— PROBLEM —
Below are the entries; give again exactly the lines from the one mentioning "Brza podrška (478, 2015)" through the one mentioning "Screenshot is 375x667.", inclusive.

— EXTRACTED DATA —
= Beginning of Section =
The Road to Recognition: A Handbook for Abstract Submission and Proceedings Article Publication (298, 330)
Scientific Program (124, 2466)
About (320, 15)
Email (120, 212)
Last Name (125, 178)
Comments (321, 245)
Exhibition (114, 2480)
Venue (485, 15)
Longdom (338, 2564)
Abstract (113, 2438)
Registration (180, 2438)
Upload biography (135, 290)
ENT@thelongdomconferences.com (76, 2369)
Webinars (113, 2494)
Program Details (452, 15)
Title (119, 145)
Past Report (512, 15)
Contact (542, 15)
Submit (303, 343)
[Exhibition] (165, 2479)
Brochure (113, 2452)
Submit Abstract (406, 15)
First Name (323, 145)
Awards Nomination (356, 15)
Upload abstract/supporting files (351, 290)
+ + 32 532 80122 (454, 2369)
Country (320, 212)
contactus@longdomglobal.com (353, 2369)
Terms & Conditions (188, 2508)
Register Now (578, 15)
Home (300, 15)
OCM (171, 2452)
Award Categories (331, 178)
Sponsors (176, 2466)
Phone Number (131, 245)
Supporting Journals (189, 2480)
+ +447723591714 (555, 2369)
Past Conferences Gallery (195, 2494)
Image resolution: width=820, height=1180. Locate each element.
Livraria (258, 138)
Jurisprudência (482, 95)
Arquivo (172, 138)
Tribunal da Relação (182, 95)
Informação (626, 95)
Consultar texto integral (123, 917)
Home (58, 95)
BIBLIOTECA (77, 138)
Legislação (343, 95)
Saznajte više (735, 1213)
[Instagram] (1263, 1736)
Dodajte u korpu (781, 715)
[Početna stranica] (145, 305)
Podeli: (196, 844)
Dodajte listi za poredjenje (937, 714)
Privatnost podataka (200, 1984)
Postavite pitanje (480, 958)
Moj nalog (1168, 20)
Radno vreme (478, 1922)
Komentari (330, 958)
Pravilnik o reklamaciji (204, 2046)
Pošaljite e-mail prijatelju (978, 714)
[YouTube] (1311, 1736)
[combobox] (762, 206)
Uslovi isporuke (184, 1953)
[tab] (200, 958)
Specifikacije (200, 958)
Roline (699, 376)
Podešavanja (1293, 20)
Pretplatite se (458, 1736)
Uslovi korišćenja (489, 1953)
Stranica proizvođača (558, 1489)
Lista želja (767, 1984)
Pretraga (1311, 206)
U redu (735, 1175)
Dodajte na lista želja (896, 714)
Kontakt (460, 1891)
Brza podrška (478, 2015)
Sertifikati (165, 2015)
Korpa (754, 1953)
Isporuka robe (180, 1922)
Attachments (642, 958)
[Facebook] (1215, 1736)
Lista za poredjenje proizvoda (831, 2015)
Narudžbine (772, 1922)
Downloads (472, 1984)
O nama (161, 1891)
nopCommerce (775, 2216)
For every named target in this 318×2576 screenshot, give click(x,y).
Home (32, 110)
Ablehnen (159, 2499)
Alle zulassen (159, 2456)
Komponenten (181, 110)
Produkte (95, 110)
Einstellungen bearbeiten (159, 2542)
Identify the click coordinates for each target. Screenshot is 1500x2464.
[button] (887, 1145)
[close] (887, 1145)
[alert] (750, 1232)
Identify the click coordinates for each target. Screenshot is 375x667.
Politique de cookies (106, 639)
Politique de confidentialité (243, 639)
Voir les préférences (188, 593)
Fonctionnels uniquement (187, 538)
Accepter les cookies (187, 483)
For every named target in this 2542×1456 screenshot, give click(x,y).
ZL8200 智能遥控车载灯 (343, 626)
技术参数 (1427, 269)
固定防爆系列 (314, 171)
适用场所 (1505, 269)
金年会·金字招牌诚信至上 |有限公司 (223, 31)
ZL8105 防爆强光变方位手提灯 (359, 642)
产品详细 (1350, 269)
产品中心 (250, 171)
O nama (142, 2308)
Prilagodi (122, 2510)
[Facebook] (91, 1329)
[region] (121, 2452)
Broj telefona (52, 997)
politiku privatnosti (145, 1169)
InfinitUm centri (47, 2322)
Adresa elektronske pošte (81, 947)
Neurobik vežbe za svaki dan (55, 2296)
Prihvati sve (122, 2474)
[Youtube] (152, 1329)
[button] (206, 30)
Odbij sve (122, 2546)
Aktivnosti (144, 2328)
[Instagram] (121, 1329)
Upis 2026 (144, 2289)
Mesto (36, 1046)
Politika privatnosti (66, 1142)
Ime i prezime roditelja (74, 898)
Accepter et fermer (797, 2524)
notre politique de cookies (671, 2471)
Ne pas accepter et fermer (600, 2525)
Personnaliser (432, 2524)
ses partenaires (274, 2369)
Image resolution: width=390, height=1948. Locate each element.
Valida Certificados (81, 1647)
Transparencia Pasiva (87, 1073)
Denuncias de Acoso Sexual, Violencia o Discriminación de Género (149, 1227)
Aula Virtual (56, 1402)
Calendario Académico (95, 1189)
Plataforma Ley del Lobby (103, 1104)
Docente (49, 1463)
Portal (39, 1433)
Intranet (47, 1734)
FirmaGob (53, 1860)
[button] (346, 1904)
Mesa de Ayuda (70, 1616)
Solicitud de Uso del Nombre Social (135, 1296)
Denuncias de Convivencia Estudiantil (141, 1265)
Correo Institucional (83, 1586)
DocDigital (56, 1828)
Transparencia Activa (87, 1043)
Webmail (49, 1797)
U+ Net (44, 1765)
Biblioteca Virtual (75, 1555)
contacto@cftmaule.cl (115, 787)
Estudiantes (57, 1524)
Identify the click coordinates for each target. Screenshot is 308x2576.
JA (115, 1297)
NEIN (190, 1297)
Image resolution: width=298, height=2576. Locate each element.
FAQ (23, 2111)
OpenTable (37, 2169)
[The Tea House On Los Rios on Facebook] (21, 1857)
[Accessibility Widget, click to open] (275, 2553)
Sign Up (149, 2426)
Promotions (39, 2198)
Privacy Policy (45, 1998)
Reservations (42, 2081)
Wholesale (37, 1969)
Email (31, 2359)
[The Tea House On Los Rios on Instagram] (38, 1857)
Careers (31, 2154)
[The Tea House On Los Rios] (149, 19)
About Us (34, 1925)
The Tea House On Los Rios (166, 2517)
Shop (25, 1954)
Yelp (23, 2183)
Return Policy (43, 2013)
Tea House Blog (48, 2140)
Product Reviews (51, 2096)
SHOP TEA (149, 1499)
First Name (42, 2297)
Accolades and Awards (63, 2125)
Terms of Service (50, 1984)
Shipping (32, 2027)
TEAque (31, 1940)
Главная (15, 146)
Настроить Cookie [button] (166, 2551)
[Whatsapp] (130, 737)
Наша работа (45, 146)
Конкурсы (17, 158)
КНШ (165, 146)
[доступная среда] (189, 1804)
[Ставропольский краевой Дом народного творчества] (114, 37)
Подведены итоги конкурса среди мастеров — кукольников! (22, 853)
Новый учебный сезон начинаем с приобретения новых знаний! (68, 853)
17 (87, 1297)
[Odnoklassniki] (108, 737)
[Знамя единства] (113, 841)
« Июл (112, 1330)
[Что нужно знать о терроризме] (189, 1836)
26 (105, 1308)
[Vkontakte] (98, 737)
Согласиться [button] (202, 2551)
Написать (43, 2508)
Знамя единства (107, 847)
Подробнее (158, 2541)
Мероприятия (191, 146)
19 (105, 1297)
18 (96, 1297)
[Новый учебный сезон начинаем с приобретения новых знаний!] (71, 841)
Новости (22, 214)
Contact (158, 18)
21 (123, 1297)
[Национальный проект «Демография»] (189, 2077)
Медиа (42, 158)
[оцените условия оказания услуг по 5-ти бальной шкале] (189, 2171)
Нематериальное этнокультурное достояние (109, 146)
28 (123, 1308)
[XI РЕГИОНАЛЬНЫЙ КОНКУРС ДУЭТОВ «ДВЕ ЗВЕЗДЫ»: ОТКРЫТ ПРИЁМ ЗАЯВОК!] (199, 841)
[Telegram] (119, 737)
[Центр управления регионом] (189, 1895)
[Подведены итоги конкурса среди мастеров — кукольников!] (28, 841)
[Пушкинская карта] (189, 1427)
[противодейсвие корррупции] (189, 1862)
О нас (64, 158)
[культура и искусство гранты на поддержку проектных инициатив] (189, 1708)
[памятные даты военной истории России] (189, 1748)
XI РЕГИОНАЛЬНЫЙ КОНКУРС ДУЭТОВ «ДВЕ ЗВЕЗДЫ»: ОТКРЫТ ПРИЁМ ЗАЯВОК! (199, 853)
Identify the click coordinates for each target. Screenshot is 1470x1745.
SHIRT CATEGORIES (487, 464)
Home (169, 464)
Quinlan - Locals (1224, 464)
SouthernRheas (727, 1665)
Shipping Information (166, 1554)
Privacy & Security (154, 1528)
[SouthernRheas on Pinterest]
= End of Section =
— TASK RESPONSE —
Brza podrška (478, 2015)
Sertifikati (165, 2015)
Korpa (754, 1953)
Isporuka robe (180, 1922)
Attachments (642, 958)
[Facebook] (1215, 1736)
Lista za poredjenje proizvoda (831, 2015)
Narudžbine (772, 1922)
Downloads (472, 1984)
O nama (161, 1891)
nopCommerce (775, 2216)
For every named target in this 318×2576 screenshot, give click(x,y).
Home (32, 110)
Ablehnen (159, 2499)
Alle zulassen (159, 2456)
Komponenten (181, 110)
Produkte (95, 110)
Einstellungen bearbeiten (159, 2542)
Identify the click coordinates for each target. Screenshot is 1500x2464.
[button] (887, 1145)
[close] (887, 1145)
[alert] (750, 1232)
Identify the click coordinates for each target. Screenshot is 375x667.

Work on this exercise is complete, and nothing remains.